The National Women’s History Alliance selects a theme each year in celebration of this month. And, 2022’s theme is, “Providing Healing, Promoting Hope.” They said, “[The theme] is both a tribute to the ceaseless work of caregivers and frontline workers during this ongoing pandemic and also a recognition of the thousands of ways that women of all cultures have provided both healing and hope throughout history.”
We talked with Des Wallace, lead human resources business partner, about her 26.5-year career at Children’s Minnesota and what Women’s History Month means to her.
Get to know Des!
Tell us about your role and how long you’ve worked at Children’s Minnesota.
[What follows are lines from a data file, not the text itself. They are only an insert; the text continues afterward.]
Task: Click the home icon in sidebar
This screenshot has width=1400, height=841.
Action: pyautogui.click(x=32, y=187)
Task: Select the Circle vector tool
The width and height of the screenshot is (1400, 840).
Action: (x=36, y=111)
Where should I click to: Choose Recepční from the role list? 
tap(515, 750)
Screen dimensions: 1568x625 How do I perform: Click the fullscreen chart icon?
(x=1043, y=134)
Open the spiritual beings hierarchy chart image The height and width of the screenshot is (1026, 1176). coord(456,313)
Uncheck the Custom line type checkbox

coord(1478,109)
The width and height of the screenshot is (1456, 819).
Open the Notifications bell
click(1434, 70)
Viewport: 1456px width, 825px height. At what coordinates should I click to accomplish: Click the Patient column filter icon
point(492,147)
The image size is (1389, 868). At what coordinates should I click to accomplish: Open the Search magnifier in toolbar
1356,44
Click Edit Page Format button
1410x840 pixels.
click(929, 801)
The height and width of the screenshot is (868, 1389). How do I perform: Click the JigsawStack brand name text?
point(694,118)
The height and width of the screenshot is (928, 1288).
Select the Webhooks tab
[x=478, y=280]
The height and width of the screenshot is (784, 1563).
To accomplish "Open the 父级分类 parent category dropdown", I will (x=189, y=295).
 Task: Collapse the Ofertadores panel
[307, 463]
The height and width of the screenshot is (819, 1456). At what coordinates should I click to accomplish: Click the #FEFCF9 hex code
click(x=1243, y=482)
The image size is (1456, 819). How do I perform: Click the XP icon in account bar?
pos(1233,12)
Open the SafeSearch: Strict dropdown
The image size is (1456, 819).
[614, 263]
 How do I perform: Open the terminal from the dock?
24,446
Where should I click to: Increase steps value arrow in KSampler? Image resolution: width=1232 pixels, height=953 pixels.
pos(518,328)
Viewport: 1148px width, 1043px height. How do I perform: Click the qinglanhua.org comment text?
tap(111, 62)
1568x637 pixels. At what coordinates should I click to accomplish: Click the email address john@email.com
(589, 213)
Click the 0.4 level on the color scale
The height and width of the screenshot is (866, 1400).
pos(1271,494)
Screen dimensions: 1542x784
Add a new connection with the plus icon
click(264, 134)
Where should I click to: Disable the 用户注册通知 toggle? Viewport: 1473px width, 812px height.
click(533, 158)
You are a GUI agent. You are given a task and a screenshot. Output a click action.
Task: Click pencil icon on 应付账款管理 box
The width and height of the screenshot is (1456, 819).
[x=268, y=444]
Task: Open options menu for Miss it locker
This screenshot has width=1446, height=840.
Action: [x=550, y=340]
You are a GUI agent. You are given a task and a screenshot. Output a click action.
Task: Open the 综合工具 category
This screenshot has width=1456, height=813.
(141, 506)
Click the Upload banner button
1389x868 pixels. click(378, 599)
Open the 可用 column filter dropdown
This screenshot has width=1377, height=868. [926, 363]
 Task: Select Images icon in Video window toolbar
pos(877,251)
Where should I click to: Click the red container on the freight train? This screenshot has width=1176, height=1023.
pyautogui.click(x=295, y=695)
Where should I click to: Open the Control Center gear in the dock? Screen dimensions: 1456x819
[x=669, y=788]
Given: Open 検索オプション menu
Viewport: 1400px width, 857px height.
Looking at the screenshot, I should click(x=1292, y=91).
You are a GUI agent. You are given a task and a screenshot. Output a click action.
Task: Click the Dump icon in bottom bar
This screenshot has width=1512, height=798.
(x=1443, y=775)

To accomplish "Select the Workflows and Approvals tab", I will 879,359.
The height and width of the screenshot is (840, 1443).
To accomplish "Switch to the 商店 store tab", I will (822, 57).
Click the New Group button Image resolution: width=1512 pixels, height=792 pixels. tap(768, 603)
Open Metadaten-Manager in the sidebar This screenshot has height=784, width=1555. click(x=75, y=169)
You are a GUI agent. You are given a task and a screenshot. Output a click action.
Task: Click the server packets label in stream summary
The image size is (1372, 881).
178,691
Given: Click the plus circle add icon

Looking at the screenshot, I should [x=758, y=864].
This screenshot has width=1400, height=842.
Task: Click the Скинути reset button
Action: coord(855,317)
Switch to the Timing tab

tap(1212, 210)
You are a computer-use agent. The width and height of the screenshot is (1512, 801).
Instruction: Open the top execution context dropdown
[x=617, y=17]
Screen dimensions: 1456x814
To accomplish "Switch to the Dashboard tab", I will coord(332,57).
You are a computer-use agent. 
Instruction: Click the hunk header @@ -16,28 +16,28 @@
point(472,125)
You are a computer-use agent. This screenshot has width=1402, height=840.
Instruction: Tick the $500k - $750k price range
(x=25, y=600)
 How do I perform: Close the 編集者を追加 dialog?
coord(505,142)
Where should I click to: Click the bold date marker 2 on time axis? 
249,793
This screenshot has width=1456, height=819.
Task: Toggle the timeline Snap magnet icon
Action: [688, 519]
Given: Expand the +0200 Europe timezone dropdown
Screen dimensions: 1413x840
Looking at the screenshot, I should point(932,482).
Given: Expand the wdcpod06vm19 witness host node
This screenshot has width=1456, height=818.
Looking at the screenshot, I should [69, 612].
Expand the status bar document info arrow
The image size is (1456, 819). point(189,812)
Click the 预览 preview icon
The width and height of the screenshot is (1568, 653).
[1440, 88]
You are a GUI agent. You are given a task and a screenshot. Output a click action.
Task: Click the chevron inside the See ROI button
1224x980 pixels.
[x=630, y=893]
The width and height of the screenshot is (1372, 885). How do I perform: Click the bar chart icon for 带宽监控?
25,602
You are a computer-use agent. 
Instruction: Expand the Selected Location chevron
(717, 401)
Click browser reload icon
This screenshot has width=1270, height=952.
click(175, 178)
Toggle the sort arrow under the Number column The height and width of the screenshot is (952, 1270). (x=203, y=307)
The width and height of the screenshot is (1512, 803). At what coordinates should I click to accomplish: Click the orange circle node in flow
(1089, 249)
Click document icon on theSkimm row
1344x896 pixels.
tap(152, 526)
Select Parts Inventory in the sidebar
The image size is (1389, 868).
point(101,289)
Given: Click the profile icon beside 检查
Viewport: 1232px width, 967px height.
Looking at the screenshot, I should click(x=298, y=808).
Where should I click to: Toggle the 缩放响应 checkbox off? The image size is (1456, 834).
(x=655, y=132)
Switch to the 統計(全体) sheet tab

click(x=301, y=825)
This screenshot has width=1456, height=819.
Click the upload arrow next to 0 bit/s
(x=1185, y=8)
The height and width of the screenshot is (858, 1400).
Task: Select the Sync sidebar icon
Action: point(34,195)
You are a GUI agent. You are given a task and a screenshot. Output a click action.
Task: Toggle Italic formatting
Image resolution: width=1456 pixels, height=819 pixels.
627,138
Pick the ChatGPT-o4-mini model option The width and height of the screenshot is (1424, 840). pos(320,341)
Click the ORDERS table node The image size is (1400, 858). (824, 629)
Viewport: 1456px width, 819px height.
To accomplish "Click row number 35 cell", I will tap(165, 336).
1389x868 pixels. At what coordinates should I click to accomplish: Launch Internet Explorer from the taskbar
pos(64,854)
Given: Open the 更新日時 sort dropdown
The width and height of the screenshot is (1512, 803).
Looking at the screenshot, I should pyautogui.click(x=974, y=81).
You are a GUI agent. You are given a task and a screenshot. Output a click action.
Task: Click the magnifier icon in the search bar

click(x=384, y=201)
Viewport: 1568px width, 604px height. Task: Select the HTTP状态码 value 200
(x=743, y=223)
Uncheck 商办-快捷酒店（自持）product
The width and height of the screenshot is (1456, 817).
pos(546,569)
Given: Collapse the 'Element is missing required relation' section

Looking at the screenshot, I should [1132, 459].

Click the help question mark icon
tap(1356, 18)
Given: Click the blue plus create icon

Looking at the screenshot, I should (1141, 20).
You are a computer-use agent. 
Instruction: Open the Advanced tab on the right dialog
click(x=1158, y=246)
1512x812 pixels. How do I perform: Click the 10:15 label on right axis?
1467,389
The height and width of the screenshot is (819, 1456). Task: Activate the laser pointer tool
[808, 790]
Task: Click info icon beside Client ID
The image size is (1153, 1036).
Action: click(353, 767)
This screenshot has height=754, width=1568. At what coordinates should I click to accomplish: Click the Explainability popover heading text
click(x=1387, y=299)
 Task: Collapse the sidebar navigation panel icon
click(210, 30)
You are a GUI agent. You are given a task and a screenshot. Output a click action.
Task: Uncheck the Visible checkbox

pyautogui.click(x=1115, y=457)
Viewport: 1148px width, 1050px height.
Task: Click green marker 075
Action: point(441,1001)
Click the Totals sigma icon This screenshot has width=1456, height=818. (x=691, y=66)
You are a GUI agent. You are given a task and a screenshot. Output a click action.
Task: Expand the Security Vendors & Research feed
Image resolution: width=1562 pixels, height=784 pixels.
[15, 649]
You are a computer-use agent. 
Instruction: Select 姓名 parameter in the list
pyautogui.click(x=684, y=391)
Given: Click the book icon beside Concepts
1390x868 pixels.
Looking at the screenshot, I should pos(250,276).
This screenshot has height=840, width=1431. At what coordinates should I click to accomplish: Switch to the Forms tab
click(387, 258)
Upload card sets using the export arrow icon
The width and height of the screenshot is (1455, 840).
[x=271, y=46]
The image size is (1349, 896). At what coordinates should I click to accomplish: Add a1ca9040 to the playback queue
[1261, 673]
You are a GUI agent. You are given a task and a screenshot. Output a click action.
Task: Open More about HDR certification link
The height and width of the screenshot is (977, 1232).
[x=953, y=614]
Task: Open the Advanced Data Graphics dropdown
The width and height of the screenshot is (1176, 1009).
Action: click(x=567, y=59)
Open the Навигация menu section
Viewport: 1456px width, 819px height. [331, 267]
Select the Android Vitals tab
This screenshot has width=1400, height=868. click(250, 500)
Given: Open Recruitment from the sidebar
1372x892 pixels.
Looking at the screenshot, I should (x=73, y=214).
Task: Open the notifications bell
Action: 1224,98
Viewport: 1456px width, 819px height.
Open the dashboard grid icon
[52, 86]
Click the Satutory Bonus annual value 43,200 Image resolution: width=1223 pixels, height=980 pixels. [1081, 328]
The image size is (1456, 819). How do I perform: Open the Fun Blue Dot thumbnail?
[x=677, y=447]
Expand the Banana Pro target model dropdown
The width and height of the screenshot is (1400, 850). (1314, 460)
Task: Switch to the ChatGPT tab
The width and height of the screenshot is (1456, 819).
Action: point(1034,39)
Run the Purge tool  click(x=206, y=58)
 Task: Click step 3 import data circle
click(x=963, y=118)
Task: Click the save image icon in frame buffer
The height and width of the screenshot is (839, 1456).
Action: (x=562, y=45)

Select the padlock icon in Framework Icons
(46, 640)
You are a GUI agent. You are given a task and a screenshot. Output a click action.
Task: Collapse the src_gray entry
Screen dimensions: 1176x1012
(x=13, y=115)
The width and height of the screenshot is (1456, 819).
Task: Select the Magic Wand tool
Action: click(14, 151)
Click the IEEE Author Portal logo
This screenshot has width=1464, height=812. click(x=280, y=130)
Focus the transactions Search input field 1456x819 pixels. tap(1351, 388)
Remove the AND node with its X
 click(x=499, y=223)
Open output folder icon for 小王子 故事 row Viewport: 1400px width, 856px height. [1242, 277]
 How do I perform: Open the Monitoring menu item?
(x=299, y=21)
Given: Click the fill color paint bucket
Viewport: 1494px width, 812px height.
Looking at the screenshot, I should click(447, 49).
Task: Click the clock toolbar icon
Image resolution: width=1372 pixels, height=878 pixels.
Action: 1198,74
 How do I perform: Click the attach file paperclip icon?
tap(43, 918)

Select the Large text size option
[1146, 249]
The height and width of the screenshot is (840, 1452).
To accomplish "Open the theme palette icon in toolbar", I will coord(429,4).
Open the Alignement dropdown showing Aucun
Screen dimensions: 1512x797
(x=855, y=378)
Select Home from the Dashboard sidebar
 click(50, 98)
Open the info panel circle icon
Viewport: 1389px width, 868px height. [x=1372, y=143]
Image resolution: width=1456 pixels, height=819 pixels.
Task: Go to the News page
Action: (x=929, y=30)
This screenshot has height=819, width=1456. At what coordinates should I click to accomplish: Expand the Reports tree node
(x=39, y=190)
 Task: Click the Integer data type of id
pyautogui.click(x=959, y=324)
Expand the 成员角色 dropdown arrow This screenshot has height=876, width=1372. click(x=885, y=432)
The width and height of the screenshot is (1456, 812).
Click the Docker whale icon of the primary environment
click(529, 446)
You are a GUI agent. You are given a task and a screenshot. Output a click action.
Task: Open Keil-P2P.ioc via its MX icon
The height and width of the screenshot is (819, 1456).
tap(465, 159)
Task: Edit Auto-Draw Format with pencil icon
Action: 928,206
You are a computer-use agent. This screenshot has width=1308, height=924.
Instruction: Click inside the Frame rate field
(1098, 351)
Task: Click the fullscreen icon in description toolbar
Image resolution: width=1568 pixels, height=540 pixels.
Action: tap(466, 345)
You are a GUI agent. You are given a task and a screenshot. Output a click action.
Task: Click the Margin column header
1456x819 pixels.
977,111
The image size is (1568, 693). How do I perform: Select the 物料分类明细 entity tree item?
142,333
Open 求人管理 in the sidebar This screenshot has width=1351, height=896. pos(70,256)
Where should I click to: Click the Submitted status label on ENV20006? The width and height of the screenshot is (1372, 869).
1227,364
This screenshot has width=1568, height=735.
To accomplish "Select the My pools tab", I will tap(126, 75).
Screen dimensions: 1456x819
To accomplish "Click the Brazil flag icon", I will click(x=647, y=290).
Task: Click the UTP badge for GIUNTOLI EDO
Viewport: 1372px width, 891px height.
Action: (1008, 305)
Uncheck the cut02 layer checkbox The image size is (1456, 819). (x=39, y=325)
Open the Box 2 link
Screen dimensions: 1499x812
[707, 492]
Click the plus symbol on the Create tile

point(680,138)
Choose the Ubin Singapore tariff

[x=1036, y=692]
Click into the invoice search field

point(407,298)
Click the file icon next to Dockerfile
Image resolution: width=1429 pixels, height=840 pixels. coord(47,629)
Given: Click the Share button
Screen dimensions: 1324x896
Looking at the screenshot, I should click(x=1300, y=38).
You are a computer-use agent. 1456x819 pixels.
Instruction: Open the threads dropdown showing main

I was employed by Children’s Minnesota in August 1995, after completing a summer internship as a child life specialist. I have had the pleasure to work in five different roles at Children’s Minnesota, and now work as a lead human resources (HR) business partner. My current role is two-fold: I partner with senior leaders and executives to identify and effectively implement people strategies to achieve their business objectives; as well as lead a team of six HR consultants and specialists who support managers on their daily employee-relations needs.
Do you have a favorite memory from working at Children’s Minnesota?
After 26.5 years, there are many memories. One that sticks with me is as a child life specialist when I walked into the room of a 4-year old little girl and after introducing myself. She asked me, “Why is your skin that color?” I smiled and asked her if she had seen different colors of flowers. After she said yes, I described people as being like flowers – all beautiful and of many different colors. I love this moment because it reminded me how honest children are, but also allowed me to open up her world to diversity. At that time, I was one of the few people of color who worked on the St. Paul campus. It’s so great to have stuck with an organization who now strongly supports diversity, equity and inclusion, and is growing its opportunities for diverse populations. I imagine that when children come to Children’s Minnesota now, they won’t wonder why an employee is “that color.”
What inspired you to want to work at Children’s Minnesota?
Of course, what brought me here was the need to complete my internship. What inspired me to stay and join the Children’s Minnesota team was the ability to make a difference in the lives of children at their most vulnerable and impressionable time. I believe a hospital experience can either make you want to be a doctor, nurse, etc. or hate them. The work that Children’s Minnesota does to normalize the environment and provide interdisciplinary experts to meet children where they are emotionally and psychosocially while giving the best care is life-changing and inspiring.
Do you have plans to celebrate Women’s History Month this year?
I have four friends from my college basketball team who get together annually. We have plans to meet in Florida for a long weekend. This time is always so special because not only do we laugh and party like we’re back in college, but we celebrate each other’s accomplishments and have coaching conversations on how to continue to grow. It’s a great way to honor Women’s History Month.
What’s the best piece of advice you’ve ever received?
From a really wonderful female friend: You will never be “ready.” So, quit limiting yourself and thinking you need more education, degrees, training. Say yes, and figure it out. From a poster: don’t believe everything you think. The one I live by is, “Work hard and be nice to people.”